(WHAT TO WORK ON): Return, with both end lines included, exactly what the data below holds from the line with "You are a GUI" through the line with "Task: Share the 20250722_110301.jpg photo", though not the pictures.

Top of DATA EXTRACT

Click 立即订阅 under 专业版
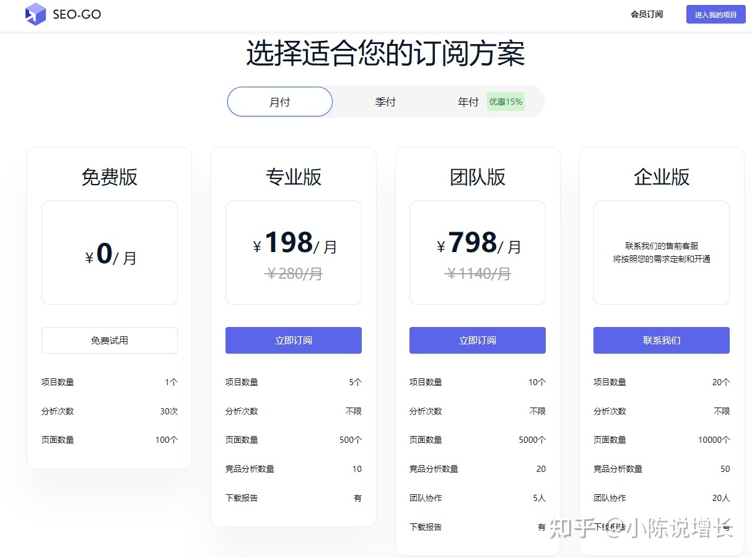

Bottom of DATA EXTRACT
Top of DATA EXTRACT

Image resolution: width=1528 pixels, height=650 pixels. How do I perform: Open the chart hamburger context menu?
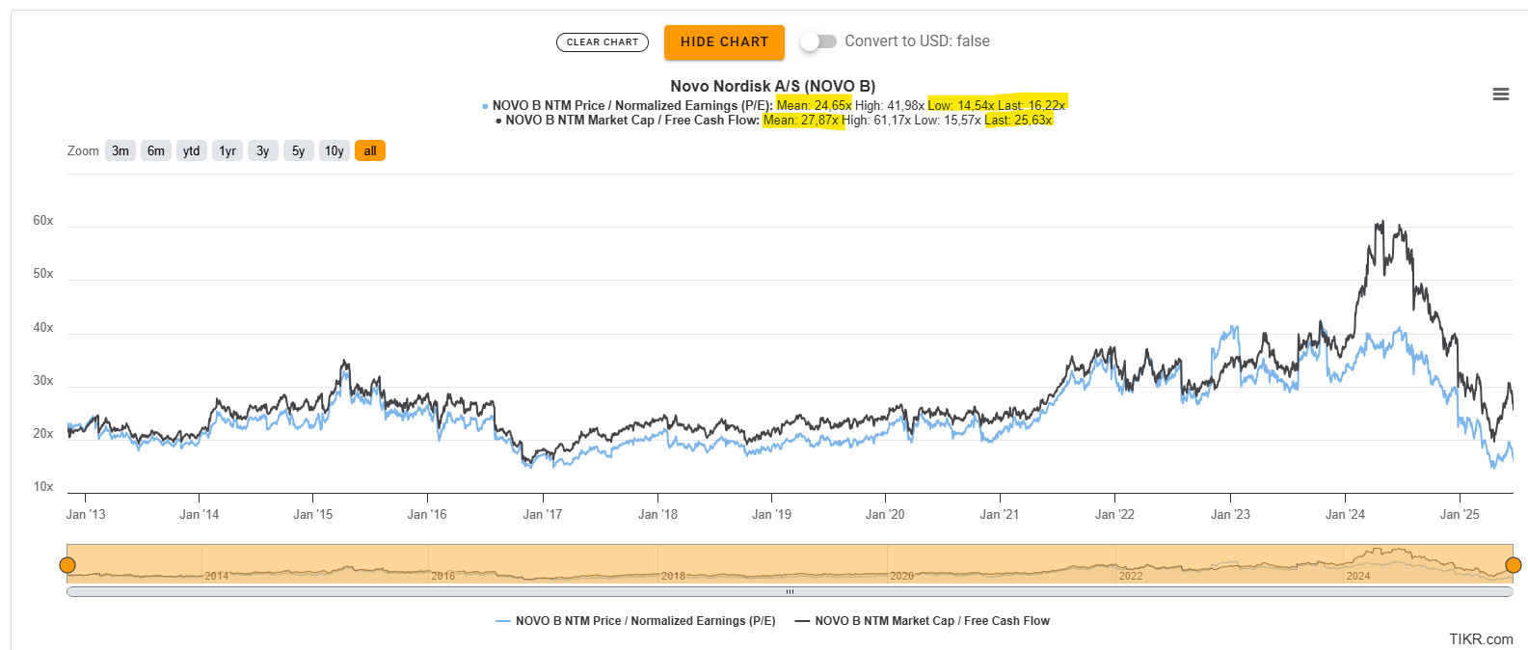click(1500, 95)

Bottom of DATA EXTRACT
Top of DATA EXTRACT

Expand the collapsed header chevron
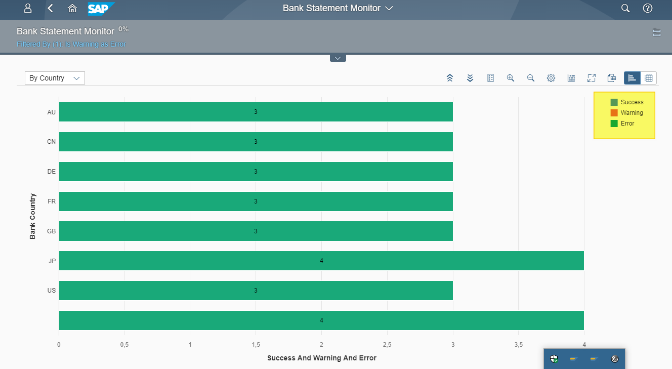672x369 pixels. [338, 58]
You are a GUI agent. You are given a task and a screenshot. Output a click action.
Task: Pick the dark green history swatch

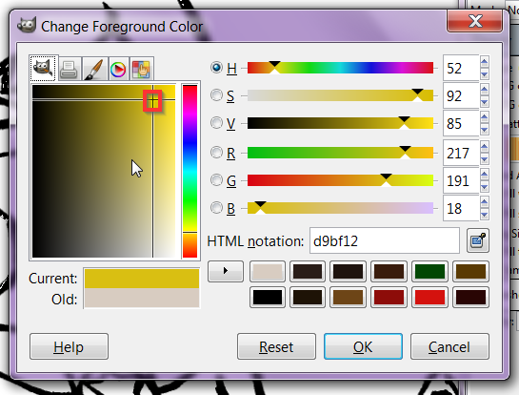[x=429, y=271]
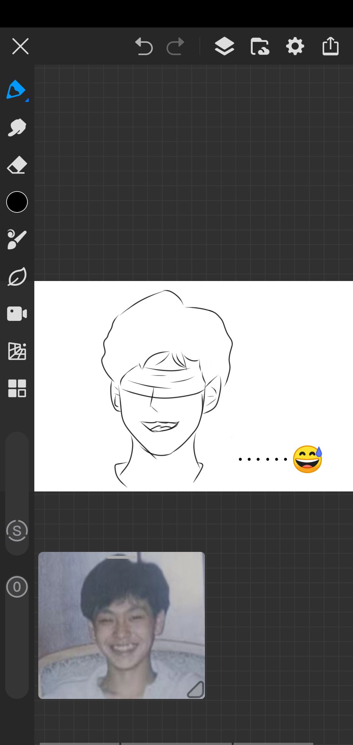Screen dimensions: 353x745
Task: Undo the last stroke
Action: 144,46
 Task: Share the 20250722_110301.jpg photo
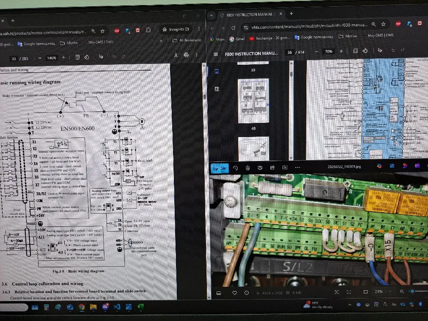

Bottom of DATA EXTRACT

(OUTPUT FOR THIS EXERCISE):
You are a GUI agent. You are given a task and a screenshot. Output a click action.
Task: Pick the dark green history swatch

[x=429, y=271]
Screen dimensions: 353x745
Task: Undo the last stroke
Action: 144,46
 Task: Share the 20250722_110301.jpg photo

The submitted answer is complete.